All these musings came back to me, as I read Lee Strobel’s The Case for Christ. As I eagerly read through this journalists research and interviews with scholars to gather evidence and assess the case for Christ, I was stopped in my tracks at the end of part one. There, the Gospel for Thomas was in discussion, along with other ‘supporting’ gospels. Despite coming from a Christian family, my faith never really had an apologetics-edge until I moved to Sydney. When I started attending a university-church and encountering individuals in my university lecturers with strong opinions about Christianity, I started to defend my beliefs. Often, I never had answers that satisfied my perfectionist desire. Yet, I could hold conversations with friends who were of different faith and start to toy with the concepts and underlying values that shape our belief systems.
My first encounter with esoteric Christianity was in Auroville. I had stumbled across Gnostic beliefs in broader India, though I didn’t have a term for it at the time. In the Case for Christ, one scholar on the gospel of Thomas, states: “Everyone concedes that this gospel has been significantly influenced by Gnosticism, which was a religious movement in the second, third, and fourth centuries that supposedly had secret insights, knowledge or revelations that would allow people to know the key to the universe. Salvation was by what you knew – gnosis is Greek for ‘know,'”
When I read this scholars words, my memory was triggered.
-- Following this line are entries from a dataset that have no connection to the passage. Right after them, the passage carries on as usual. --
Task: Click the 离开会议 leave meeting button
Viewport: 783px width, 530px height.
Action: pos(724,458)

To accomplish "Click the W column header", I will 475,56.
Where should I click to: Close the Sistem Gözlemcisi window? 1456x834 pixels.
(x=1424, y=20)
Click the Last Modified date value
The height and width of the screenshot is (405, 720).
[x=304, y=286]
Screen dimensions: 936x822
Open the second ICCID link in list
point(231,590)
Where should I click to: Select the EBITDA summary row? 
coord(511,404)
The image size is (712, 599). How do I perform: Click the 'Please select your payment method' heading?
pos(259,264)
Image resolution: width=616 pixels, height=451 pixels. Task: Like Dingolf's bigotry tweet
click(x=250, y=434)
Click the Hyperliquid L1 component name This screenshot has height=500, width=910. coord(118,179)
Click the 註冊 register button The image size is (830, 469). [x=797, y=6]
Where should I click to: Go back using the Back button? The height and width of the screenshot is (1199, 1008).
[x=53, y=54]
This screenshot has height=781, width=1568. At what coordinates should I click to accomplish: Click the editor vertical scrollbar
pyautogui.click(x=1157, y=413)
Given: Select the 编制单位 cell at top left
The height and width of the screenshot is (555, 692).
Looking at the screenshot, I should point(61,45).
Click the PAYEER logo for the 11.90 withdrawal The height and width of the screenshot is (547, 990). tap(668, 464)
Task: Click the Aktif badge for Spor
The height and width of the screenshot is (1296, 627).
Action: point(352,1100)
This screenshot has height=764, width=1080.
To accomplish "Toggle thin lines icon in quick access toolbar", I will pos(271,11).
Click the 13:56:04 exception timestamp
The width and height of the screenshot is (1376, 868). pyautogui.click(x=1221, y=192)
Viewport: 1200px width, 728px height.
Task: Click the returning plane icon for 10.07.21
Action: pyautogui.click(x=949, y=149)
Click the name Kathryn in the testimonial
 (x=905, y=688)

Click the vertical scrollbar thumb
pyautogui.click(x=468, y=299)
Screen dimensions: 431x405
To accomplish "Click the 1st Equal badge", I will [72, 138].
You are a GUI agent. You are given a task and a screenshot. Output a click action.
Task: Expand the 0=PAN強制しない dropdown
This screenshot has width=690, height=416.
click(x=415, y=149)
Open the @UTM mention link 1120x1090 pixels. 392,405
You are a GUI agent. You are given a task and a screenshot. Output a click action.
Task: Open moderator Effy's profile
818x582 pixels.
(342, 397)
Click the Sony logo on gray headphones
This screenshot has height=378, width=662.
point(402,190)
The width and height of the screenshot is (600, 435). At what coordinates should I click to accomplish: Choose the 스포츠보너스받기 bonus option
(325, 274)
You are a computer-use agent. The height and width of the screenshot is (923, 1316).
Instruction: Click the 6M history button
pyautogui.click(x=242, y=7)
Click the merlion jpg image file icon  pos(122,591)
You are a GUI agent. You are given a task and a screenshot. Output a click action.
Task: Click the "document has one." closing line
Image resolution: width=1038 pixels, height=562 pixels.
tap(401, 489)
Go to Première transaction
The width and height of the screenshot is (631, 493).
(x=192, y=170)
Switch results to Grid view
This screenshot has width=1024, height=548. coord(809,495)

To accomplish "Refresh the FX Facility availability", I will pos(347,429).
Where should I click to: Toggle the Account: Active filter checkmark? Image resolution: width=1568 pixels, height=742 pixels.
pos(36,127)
I still vividly remember the night I met a Gnostic in Auroville. At the time, while I was curious, I was also confused. We had left the township of Auroville to gather at an outdoor Italian restaurant. The moths swarmed in the light when we rode our bicycles through the dark night and dusty streets. I ended up down one side of the table with the guests. All my classmates confided in one another, while a curious evening unfolded between me and my new friend.
John was a man with a beard, who I remember being very switched on yet subdued with depth. The subject of spirituality had surfaced when I noted at our greeting that he had a biblical name, “like the gospel of John” … sometimes things slip out my mouth before I think them through, and this was one of those times. Thankfully this stranger did not write me off, though perhaps he had thought it strange I made this immediate connection. He couldn’t have known that I was researching belief systems, so it was in the forefront of my mind.
He liked my comment, because he told me:
“I’m a Christian too, an esoteric Christian”.
In my naive “bubble” of Christian upbringing in the West, I had no idea what an esoteric Christian was. To be honest, I was just excited to encounter someone who wasn’t renouncing religion entirely at that stage in the trip.
As dusk greeted the other side of the moon, we entered into a foreign galaxy of thought. I very quickly discovered that this man wanted me to experience the esoteric Christianity he believed in, while I wanted him to encounter the Christianity I believed in.
We begun by discussing the gospel of John; he believed it, and found it curious even, because of the claim of the word made flesh. For him, this revelation meant that reading the gospel of John enabled him to encounter Jesus, the word made flesh, and to therefore be able to witness a manifestation of universal truth.
In his esoteric thought, he believed in different ways of looking at knowledge. There is the exoteric, the obvious; the mesenteric, the expert; theosophy, the wisdom of gods; antroposophy, the wisdom of humans. He gave me a list of names and resources, “the secret history of the world”, “m booth”, “martin barber”, “rudolf steiner”, “the fifth gospel”.
In this foreign galaxy of thought, John continued to point to the limitations of Christianity. He spoke of perceiving other worlds through clairvoyanceand the ability to see things beyond the physical, to enter other worlds where you can develop your senses and go beyond your physical sense. He also described entering into dream stances, adamant on the secret ways of achieving spiritual awakening in your sleep.
The entire time, I couldn’t help but see the gnostic gaps in his beliefs.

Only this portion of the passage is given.